Railroad tracks that were idle for nearly 50 years will start carrying locomotives going 60 miles per hour from before dawn to 11 at night.
On the 18 miles of track on the Greenbush line from Braintree to Scituate, trains will cross 28 streets at grade level.
With all that in mind, the Massachusetts Bay Transportation Authority has undertaken a major safety campaign in recent months. The agency has conducted programs in area schools, held open forums, and run training for local public safety personnel.
This week, the T planned to distribute 750,000 fliers alerting people to the arrival of the trains. Despite these efforts, officials say that the dangers presented by the trains - which can take nearly a mile to stop when traveling at top speed - are very real.
Robert Murphy, the T's manager of safety training, said it is up to residents to heed warnings.
"We try to get the message out there and hope they hear it," he said.
Each year averages 11 accidents and two deaths on train tracks on the MBTA system, according to Edward O'Brien, a retired T official who works for the rail safety program Operation Lifesaver.

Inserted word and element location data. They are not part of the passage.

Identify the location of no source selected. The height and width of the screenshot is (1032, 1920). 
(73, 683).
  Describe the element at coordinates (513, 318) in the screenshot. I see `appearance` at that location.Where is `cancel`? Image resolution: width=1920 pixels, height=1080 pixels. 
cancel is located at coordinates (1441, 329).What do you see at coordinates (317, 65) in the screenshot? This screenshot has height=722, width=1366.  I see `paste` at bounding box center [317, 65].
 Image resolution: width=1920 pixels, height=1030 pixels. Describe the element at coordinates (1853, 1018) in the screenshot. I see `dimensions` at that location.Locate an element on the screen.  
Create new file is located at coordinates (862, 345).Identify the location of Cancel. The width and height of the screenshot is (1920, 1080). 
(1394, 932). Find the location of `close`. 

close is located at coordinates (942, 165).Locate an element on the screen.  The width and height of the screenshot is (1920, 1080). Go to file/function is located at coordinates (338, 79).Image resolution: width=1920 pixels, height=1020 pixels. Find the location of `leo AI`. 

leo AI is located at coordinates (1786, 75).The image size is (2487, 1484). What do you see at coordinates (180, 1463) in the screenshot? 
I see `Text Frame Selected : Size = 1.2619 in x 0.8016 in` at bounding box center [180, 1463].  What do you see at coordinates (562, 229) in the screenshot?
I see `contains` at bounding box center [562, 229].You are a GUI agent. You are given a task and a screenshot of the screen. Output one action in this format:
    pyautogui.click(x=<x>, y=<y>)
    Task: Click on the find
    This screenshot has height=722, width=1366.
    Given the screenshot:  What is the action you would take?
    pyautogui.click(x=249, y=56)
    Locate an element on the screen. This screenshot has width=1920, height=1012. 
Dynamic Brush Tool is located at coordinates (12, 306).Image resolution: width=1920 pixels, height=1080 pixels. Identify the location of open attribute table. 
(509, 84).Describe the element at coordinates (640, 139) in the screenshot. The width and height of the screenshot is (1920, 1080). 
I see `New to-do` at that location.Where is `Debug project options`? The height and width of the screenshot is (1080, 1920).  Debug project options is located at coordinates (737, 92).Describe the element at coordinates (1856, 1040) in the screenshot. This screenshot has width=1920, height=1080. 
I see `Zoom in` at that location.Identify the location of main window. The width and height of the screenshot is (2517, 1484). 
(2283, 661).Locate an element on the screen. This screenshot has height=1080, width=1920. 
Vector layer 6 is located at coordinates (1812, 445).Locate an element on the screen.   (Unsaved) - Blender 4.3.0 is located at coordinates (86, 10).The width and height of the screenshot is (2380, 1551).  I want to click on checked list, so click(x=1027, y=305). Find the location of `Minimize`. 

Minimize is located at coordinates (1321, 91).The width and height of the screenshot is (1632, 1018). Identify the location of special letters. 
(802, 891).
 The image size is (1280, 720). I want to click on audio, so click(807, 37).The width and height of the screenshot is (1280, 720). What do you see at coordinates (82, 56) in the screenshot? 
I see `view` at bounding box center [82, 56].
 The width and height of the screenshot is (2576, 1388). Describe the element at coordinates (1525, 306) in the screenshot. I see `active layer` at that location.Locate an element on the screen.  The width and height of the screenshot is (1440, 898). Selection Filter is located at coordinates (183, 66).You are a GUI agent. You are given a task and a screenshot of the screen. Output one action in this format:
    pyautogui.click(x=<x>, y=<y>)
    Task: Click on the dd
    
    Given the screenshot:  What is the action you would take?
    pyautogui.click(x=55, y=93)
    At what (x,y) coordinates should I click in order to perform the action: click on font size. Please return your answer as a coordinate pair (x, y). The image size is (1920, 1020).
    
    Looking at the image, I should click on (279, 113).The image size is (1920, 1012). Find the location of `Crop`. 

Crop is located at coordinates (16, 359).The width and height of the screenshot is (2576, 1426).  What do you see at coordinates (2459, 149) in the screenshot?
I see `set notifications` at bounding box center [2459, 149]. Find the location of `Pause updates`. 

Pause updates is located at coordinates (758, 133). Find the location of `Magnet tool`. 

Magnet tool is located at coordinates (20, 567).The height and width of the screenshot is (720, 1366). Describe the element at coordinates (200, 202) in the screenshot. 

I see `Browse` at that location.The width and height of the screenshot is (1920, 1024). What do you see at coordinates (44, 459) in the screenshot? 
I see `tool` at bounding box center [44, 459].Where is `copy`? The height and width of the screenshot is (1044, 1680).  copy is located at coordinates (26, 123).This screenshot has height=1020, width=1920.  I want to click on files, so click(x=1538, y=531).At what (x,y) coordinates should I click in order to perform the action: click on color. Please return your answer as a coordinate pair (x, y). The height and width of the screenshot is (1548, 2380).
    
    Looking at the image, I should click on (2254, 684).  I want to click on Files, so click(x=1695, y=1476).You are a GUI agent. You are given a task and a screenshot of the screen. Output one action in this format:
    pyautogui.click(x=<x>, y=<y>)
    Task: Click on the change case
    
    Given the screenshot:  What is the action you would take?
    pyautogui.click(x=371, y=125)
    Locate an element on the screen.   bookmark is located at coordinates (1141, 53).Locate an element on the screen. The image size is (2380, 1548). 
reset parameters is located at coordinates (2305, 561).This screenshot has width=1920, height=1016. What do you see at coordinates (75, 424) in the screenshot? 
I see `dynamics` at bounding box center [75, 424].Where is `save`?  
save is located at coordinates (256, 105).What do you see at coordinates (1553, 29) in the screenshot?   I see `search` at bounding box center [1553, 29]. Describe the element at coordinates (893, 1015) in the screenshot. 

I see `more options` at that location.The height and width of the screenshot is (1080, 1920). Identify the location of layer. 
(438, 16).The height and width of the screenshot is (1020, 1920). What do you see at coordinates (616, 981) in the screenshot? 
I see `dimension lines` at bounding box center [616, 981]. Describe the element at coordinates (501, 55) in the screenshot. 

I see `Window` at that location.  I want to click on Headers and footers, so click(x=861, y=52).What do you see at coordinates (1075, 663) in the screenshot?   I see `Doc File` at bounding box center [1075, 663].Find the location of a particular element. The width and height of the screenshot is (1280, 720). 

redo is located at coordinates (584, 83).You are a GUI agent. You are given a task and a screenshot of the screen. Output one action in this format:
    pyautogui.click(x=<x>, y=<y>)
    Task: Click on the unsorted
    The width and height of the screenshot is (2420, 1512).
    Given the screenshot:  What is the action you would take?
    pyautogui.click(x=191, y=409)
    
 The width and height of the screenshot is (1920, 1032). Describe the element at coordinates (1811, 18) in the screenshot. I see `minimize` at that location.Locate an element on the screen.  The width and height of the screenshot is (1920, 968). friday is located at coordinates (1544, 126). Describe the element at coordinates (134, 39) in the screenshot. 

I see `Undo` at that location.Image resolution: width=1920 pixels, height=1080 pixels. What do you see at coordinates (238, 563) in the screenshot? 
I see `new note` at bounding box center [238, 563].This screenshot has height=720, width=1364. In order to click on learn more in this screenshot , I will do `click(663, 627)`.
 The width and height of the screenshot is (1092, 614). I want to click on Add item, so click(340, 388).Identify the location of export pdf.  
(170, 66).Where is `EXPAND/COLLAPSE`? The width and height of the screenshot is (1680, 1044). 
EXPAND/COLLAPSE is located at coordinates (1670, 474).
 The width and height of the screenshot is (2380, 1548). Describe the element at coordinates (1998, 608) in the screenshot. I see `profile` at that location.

The other two branches of the Old Colony Railroad, which opened in 1997, have experienced a number of incidents.
In 1998, a 15-year-old girl was killed in Abington as she was maneuvering her bicycle around lowered safety gates. Two years ago, the driver of a pickup truck was killed in Abington when he apparently tried to go around a gate.
Nationwide, the number of deaths on railroad tracks has held steady at about 400 annually for the past 35 years despite major improvements in the design of railroad crossings.
While incidents at crossings are down, trespassing has been a growing problem across the country. Train tracks are often in secluded areas that attract thrill seekers, underage drinkers, and people looking for a shortcut. Public safety officials have issued stern warnings about trespassing on Greenbush line property.
"You have to make it clear to children and people in the community: Being on the tracks is not all right," said Joseph O'Connor, lieutenant commander for the T's transit police. "It's illegal. You can be arrested."
Stephen Jones, the MBTA's director of railroad operations, said trespassing is difficult to stop.
"There is nothing that will keep the kids off the track," Jones said. "There is fencing along the right of way and there is education, but nothing will keep them off."
To minimize noise in the area, train engineers will not sound their whistles routinely at crossings, although they will do so if they see people or vehicles on or near the tracks. The towns on the line requested the no-whistle policy.
Five of the crossings have what are known as four-quadrant gates, which block all access to the tracks and prevent motorists from going around a closed gate. The special crossings have pavement sensors that prompt a gate arm to lift to allow a vehicle trapped on the tracks to exit.
When a train approaches a crossing, alarms will sound and lights flash. Seven to 10 seconds later, according to the T's procedures, the gates will come down, and 20 to 30 seconds after that, the train will pass.
T officials say closing and opening a gate for a train crossing takes about a minute. School buses, oil trucks, and vehicles carrying hazardous cargo are required to stop at all crossings. A sometimes-overlooked safety problem at crossings is the rear-ending of vehicles that trailing drivers do not expect to stop.
The T last week rejected calls by some officials and residents to delay the scheduled opening of the train service on Halloween to the next day. T officials said the trains have already been making trial runs and trick-or-treaters in the area should not be a problem.
MBTA officials say they are confident Greenbush will be a safe operation.
"We've been doing it a long time," Richard Murphy, chief train dispatcher for the commuter rail service, told residents at a recent information session at Scituate High School. "We've been doing it safely. We'll make sure the train provides good safe transportation through your towns."